── RECORDED DATA
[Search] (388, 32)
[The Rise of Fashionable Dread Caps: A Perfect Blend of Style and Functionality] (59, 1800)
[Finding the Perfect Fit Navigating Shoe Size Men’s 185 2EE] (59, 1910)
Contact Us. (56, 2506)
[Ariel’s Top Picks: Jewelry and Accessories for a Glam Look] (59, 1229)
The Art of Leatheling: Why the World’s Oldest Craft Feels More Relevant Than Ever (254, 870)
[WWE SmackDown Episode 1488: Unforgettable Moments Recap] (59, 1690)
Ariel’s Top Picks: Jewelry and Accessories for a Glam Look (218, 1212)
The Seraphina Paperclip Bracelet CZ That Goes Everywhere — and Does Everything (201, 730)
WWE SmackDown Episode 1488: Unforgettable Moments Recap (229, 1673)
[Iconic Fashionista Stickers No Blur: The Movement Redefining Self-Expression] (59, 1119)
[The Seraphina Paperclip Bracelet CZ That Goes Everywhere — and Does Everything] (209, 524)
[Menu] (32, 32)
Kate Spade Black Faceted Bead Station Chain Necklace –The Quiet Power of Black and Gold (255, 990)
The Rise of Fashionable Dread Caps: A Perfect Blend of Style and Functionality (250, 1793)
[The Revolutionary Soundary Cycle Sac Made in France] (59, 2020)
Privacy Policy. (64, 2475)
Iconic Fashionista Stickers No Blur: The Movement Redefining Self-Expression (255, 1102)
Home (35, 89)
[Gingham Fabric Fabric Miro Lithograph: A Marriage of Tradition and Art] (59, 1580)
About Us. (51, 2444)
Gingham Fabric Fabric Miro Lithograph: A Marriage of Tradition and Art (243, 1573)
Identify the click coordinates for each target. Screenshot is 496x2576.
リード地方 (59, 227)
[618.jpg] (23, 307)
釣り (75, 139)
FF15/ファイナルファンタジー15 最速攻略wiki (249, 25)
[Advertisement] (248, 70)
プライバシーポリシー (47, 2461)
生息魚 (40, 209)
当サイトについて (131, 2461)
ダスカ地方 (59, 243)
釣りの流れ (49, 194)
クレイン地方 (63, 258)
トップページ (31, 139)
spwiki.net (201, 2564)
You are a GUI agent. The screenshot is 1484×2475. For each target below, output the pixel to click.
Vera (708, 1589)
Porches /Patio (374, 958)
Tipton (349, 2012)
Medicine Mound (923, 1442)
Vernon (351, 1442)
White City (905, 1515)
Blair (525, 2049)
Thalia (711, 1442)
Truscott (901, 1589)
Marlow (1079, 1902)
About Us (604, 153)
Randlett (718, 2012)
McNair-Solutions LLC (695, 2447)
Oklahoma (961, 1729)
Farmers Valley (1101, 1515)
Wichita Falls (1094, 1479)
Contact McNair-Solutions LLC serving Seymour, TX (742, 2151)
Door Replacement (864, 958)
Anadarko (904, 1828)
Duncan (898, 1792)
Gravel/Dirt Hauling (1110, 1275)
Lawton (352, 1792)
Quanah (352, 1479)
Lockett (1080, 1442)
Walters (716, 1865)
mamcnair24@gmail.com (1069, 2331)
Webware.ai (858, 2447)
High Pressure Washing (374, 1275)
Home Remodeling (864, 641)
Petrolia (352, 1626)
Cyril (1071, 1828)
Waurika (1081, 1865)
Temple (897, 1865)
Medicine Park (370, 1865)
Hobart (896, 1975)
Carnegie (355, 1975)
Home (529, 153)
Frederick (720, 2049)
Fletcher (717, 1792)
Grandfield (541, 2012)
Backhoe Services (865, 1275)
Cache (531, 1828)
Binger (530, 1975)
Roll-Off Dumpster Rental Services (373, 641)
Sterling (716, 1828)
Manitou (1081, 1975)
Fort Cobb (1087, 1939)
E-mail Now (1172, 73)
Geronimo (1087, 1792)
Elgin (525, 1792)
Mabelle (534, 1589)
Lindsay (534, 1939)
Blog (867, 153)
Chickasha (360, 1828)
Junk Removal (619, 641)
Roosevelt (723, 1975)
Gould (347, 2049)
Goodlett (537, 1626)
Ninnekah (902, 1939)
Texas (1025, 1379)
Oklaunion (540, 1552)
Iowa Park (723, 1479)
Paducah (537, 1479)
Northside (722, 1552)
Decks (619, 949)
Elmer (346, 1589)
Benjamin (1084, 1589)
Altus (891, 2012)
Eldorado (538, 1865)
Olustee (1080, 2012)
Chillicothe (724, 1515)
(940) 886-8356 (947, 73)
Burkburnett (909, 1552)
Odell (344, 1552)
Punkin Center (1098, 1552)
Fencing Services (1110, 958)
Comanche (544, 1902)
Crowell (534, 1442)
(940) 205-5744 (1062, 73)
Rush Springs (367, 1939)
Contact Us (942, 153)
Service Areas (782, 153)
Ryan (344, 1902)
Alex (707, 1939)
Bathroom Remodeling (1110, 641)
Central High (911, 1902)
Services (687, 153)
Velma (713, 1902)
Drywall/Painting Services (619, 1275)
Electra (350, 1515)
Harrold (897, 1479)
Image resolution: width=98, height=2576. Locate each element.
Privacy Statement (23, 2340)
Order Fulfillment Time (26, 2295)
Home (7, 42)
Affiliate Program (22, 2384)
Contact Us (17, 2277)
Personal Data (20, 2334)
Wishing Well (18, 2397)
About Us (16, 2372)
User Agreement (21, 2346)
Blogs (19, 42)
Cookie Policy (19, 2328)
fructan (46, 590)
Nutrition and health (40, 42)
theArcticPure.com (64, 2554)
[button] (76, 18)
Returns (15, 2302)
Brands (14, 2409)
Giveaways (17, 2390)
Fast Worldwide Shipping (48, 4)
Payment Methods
────
== TO DO ==
Exactness is what counts here: write out every record again.

== ANSWER SECTION ==
[Search] (388, 32)
[The Rise of Fashionable Dread Caps: A Perfect Blend of Style and Functionality] (59, 1800)
[Finding the Perfect Fit Navigating Shoe Size Men’s 185 2EE] (59, 1910)
Contact Us. (56, 2506)
[Ariel’s Top Picks: Jewelry and Accessories for a Glam Look] (59, 1229)
The Art of Leatheling: Why the World’s Oldest Craft Feels More Relevant Than Ever (254, 870)
[WWE SmackDown Episode 1488: Unforgettable Moments Recap] (59, 1690)
Ariel’s Top Picks: Jewelry and Accessories for a Glam Look (218, 1212)
The Seraphina Paperclip Bracelet CZ That Goes Everywhere — and Does Everything (201, 730)
WWE SmackDown Episode 1488: Unforgettable Moments Recap (229, 1673)
[Iconic Fashionista Stickers No Blur: The Movement Redefining Self-Expression] (59, 1119)
[The Seraphina Paperclip Bracelet CZ That Goes Everywhere — and Does Everything] (209, 524)
[Menu] (32, 32)
Kate Spade Black Faceted Bead Station Chain Necklace –The Quiet Power of Black and Gold (255, 990)
The Rise of Fashionable Dread Caps: A Perfect Blend of Style and Functionality (250, 1793)
[The Revolutionary Soundary Cycle Sac Made in France] (59, 2020)
Privacy Policy. (64, 2475)
Iconic Fashionista Stickers No Blur: The Movement Redefining Self-Expression (255, 1102)
Home (35, 89)
[Gingham Fabric Fabric Miro Lithograph: A Marriage of Tradition and Art] (59, 1580)
About Us. (51, 2444)
Gingham Fabric Fabric Miro Lithograph: A Marriage of Tradition and Art (243, 1573)
Identify the click coordinates for each target. Screenshot is 496x2576.
リード地方 (59, 227)
[618.jpg] (23, 307)
釣り (75, 139)
FF15/ファイナルファンタジー15 最速攻略wiki (249, 25)
[Advertisement] (248, 70)
プライバシーポリシー (47, 2461)
生息魚 (40, 209)
当サイトについて (131, 2461)
ダスカ地方 (59, 243)
釣りの流れ (49, 194)
クレイン地方 (63, 258)
トップページ (31, 139)
spwiki.net (201, 2564)
You are a GUI agent. The screenshot is 1484×2475. For each target below, output the pixel to click.
Vera (708, 1589)
Porches /Patio (374, 958)
Tipton (349, 2012)
Medicine Mound (923, 1442)
Vernon (351, 1442)
White City (905, 1515)
Blair (525, 2049)
Thalia (711, 1442)
Truscott (901, 1589)
Marlow (1079, 1902)
About Us (604, 153)
Randlett (718, 2012)
McNair-Solutions LLC (695, 2447)
Oklahoma (961, 1729)
Farmers Valley (1101, 1515)
Wichita Falls (1094, 1479)
Contact McNair-Solutions LLC serving Seymour, TX (742, 2151)
Door Replacement (864, 958)
Anadarko (904, 1828)
Duncan (898, 1792)
Gravel/Dirt Hauling (1110, 1275)
Lawton (352, 1792)
Quanah (352, 1479)
Lockett (1080, 1442)
Walters (716, 1865)
mamcnair24@gmail.com (1069, 2331)
Webware.ai (858, 2447)
High Pressure Washing (374, 1275)
Home Remodeling (864, 641)
Petrolia (352, 1626)
Cyril (1071, 1828)
Waurika (1081, 1865)
Temple (897, 1865)
Medicine Park (370, 1865)
Hobart (896, 1975)
Carnegie (355, 1975)
Home (529, 153)
Frederick (720, 2049)
Fletcher (717, 1792)
Grandfield (541, 2012)
Backhoe Services (865, 1275)
Cache (531, 1828)
Binger (530, 1975)
Roll-Off Dumpster Rental Services (373, 641)
Sterling (716, 1828)
Manitou (1081, 1975)
Fort Cobb (1087, 1939)
E-mail Now (1172, 73)
Geronimo (1087, 1792)
Elgin (525, 1792)
Mabelle (534, 1589)
Lindsay (534, 1939)
Blog (867, 153)
Chickasha (360, 1828)
Junk Removal (619, 641)
Roosevelt (723, 1975)
Gould (347, 2049)
Goodlett (537, 1626)
Ninnekah (902, 1939)
Texas (1025, 1379)
Oklaunion (540, 1552)
Iowa Park (723, 1479)
Paducah (537, 1479)
Northside (722, 1552)
Decks (619, 949)
Elmer (346, 1589)
Benjamin (1084, 1589)
Altus (891, 2012)
Eldorado (538, 1865)
Olustee (1080, 2012)
Chillicothe (724, 1515)
(940) 886-8356 (947, 73)
Burkburnett (909, 1552)
Odell (344, 1552)
Punkin Center (1098, 1552)
Fencing Services (1110, 958)
Comanche (544, 1902)
Crowell (534, 1442)
(940) 205-5744 (1062, 73)
Rush Springs (367, 1939)
Contact Us (942, 153)
Service Areas (782, 153)
Ryan (344, 1902)
Alex (707, 1939)
Bathroom Remodeling (1110, 641)
Central High (911, 1902)
Services (687, 153)
Velma (713, 1902)
Drywall/Painting Services (619, 1275)
Electra (350, 1515)
Harrold (897, 1479)
Image resolution: width=98, height=2576. Locate each element.
Privacy Statement (23, 2340)
Order Fulfillment Time (26, 2295)
Home (7, 42)
Affiliate Program (22, 2384)
Contact Us (17, 2277)
Personal Data (20, 2334)
Wishing Well (18, 2397)
About Us (16, 2372)
User Agreement (21, 2346)
Blogs (19, 42)
Cookie Policy (19, 2328)
fructan (46, 590)
Nutrition and health (40, 42)
theArcticPure.com (64, 2554)
[button] (76, 18)
Returns (15, 2302)
Brands (14, 2409)
Giveaways (17, 2390)
Fast Worldwide Shipping (48, 4)
Payment Methods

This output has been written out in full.